(Dataset entries)
■ ■ ■ ■ ■ ■ ■

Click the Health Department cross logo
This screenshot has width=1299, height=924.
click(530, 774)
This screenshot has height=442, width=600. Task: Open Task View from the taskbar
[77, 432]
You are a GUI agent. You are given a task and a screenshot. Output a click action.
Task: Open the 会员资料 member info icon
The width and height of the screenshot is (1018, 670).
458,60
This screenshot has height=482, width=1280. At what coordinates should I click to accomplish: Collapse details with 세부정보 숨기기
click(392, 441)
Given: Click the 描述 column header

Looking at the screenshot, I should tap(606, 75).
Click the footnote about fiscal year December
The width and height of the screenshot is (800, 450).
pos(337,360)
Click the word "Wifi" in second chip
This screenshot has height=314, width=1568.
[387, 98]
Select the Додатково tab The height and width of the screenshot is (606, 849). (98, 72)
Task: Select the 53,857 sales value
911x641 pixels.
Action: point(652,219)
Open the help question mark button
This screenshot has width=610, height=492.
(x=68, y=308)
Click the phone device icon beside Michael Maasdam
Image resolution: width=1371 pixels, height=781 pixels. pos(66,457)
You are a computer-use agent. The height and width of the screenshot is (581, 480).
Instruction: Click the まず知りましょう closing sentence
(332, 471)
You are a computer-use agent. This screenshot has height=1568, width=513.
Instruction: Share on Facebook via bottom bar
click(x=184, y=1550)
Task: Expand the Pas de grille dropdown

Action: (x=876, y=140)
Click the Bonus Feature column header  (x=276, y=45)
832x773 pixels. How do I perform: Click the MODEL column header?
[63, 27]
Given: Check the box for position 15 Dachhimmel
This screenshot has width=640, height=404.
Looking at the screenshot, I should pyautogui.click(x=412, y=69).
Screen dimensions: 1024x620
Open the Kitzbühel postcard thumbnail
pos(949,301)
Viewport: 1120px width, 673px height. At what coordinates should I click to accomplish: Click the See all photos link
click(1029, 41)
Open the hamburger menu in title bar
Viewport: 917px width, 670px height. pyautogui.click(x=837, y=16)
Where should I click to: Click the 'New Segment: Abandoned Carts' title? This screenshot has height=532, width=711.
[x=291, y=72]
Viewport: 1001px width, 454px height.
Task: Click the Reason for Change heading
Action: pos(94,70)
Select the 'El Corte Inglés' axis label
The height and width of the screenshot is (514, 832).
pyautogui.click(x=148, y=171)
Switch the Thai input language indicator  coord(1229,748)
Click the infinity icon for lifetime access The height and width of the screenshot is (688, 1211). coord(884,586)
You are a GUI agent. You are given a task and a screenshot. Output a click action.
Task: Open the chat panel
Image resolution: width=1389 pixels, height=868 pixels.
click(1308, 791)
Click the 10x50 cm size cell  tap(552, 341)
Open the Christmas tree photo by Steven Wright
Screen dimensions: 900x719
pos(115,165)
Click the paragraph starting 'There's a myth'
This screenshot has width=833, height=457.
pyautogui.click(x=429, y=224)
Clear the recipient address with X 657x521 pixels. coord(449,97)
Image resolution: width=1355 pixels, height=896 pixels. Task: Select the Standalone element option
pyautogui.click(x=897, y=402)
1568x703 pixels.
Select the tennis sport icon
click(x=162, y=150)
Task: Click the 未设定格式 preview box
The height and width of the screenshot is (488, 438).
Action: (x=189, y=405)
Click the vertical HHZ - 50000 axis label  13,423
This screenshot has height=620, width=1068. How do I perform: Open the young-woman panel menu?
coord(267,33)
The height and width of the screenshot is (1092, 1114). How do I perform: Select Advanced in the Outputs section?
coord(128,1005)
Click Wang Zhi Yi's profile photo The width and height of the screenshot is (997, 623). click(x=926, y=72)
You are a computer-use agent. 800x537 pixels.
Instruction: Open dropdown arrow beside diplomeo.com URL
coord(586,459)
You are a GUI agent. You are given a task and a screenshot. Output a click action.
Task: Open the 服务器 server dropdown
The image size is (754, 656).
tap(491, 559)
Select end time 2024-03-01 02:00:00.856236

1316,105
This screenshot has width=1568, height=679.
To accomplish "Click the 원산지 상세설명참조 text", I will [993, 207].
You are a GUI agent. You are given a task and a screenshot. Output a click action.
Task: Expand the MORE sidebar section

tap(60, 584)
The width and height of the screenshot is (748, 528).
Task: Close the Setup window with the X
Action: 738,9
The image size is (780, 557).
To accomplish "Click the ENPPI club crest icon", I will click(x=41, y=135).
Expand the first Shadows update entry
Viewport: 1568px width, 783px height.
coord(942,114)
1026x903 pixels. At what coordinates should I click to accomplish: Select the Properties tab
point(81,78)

■ ■ ■ ■ ■ ■ ■

[ACTIVITY] Looking at the data, how many lines hold the string "computer"? Reply with the number alone.

[WRITTEN RESPONSE] 3